§ **The exercise**: Put every line of the rows below into a JSON list of strings, one string per line, omitting blank lines. Leave the pictures out of the answer.
━━━━━ Dataset excerpts ━━━━━
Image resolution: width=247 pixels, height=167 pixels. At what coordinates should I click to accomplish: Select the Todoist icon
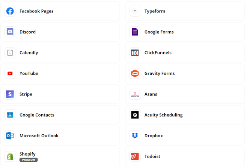(x=135, y=156)
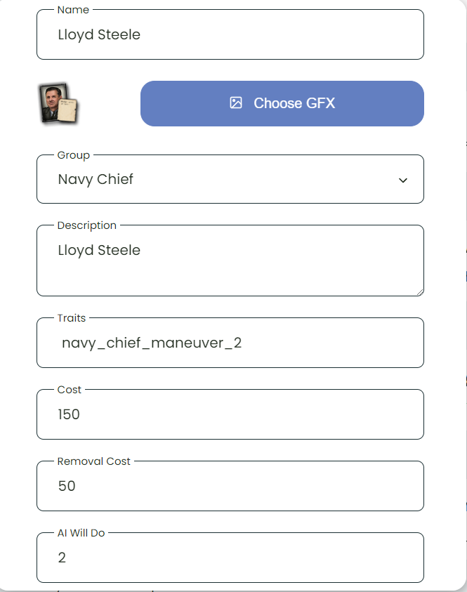Click the AI Will Do label
Screen dimensions: 467x592
[81, 533]
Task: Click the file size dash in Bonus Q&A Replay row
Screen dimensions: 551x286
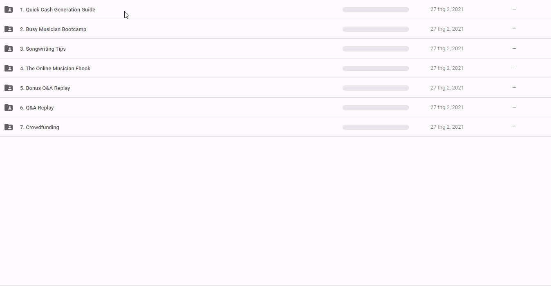Action: click(514, 88)
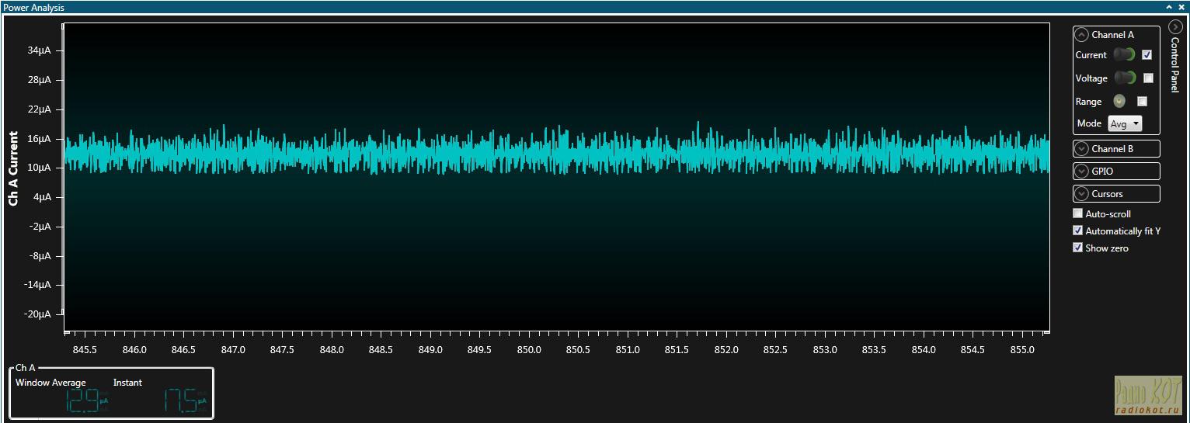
━━━━━
§ **In response**:
[
  "Image resolution: width=247 pixels, height=167 pixels. At what coordinates should I click to accomplish: Select the Todoist icon",
  "(x=135, y=156)",
  "Click the AI Will Do label",
  "Screen dimensions: 467x592",
  "[81, 533]",
  "Task: Click the file size dash in Bonus Q&A Replay row",
  "Screen dimensions: 551x286",
  "Action: click(514, 88)"
]